What the hell? Wasn’t she even going to go to St Mungo’s? After all that? Wayne felt a wave of anger not only on his own behalf but also on Penelope’s. Portia was demented.
“OK, well, you’re welcome,” Wayne grumbled, but he didn’t really raise his voice to be heard through the door. He shoved his hands deep in his pockets and trudged down the steps, planning to stop at Sally-Anne’s and reward himself with some hot chocolate. If that was all the thanks he was going to get for doing a good deed… Or trying, anyway.
On the other side of the door, Portia noted with a vague feeling of surprise that her hands were shaking. Probably not a good idea to Apparate, then. She moved towards the fireplace, then stopped. Would Penny need anything? Should she take a change of clothes, or things for the baby…? No, she could come back for that. Besides, she didn’t have a fucking clue what things a newborn baby would need.
A baby. Salazar. Portia took a deep breath and reached for the jar of Floo powder.
Arriving at St Mungo’s, it only took her a few minutes to find out where Penny was, and Portia was soon walking down the right ward, scanning the occupants of the beds for Penny’s distinctive hair.
There she was. Her sister.

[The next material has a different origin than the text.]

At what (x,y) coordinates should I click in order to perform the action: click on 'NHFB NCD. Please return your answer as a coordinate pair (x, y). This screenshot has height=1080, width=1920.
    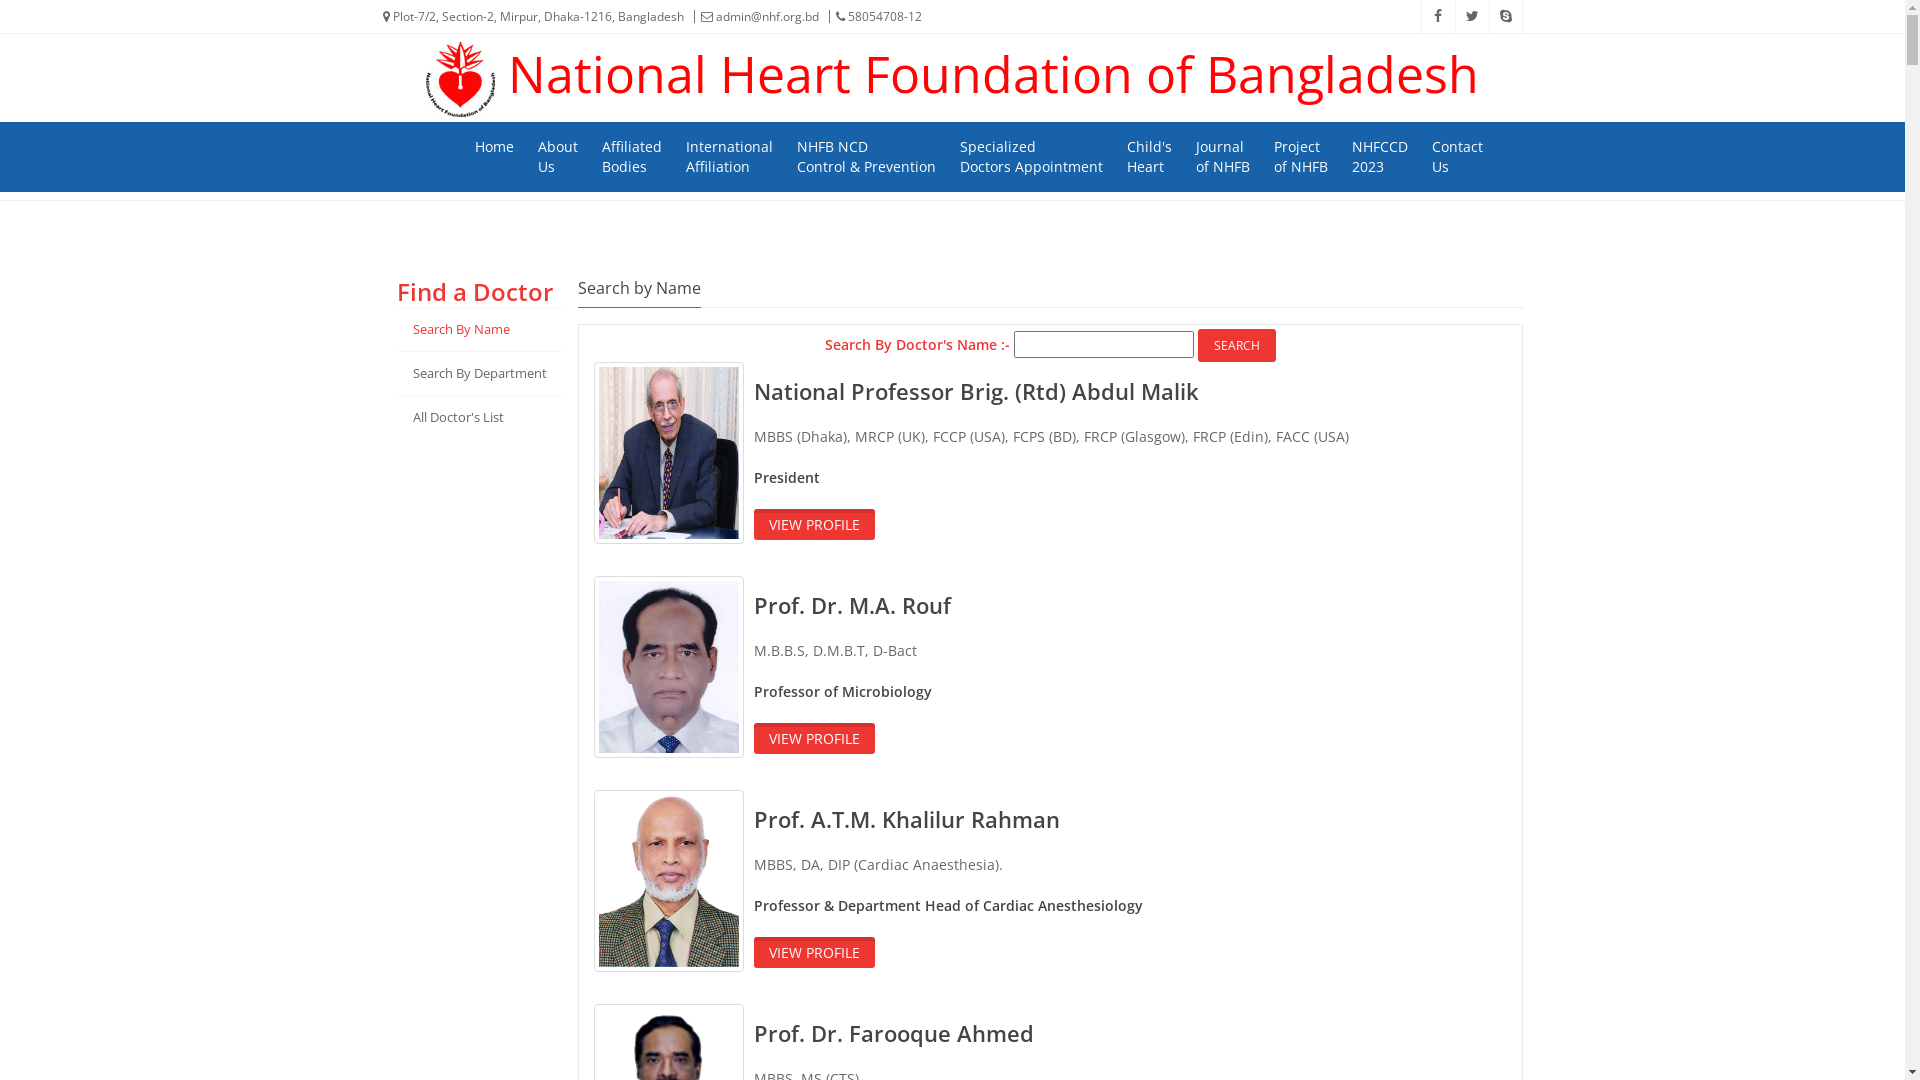
    Looking at the image, I should click on (866, 156).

Sitting up and cradling a bundle in her arms.
“Penny,” Portia said hoarsely. “Are you — are you all right?”
“Wonderful,” Penny said, looking up and beaming at Portia. “Come and meet your niece. Here, sit down,” she urged, as Portia approached the bed. “You can hold her!”
“Wait a moment —” Portia said, alarmed, but Penny had already passed the bundle over and was adjusting Portia’s arms with an efficiency that surprised her. Her sister had been a mother for mere hours and yet she was acting as though she was born to this role. Then the bundle squirmed, and Portia looked down into a crumpled purple face. She let out a breath she didn’t know she’d been holding.
“Isn’t she beautiful?” Penny said, sinking back onto her pillows.
“Yes,” Portia agreed automatically, although she’d never seen anything so alien-looking. After months of dreading this moment, it had finally arrived, and she felt —
It was strange, but she felt a lessening of the tension in her chest. She’d been terrified of looking into this baby’s face and seeing Orpington’s features, but now she realised it was just a baby. She still hated Orpington, but she couldn’t hate this baby. It was Penny’s baby, and Penny was the one person in this world whom Portia loved more than herself.
This was going to take a lot of getting used to, and Portia still missed the days when it had been just her and her sister — but this was reality, and there was nothing she could do about it. It didn’t mean she was going to offer to change nappies or anything, but she’d be there for Penny. That was enough for now.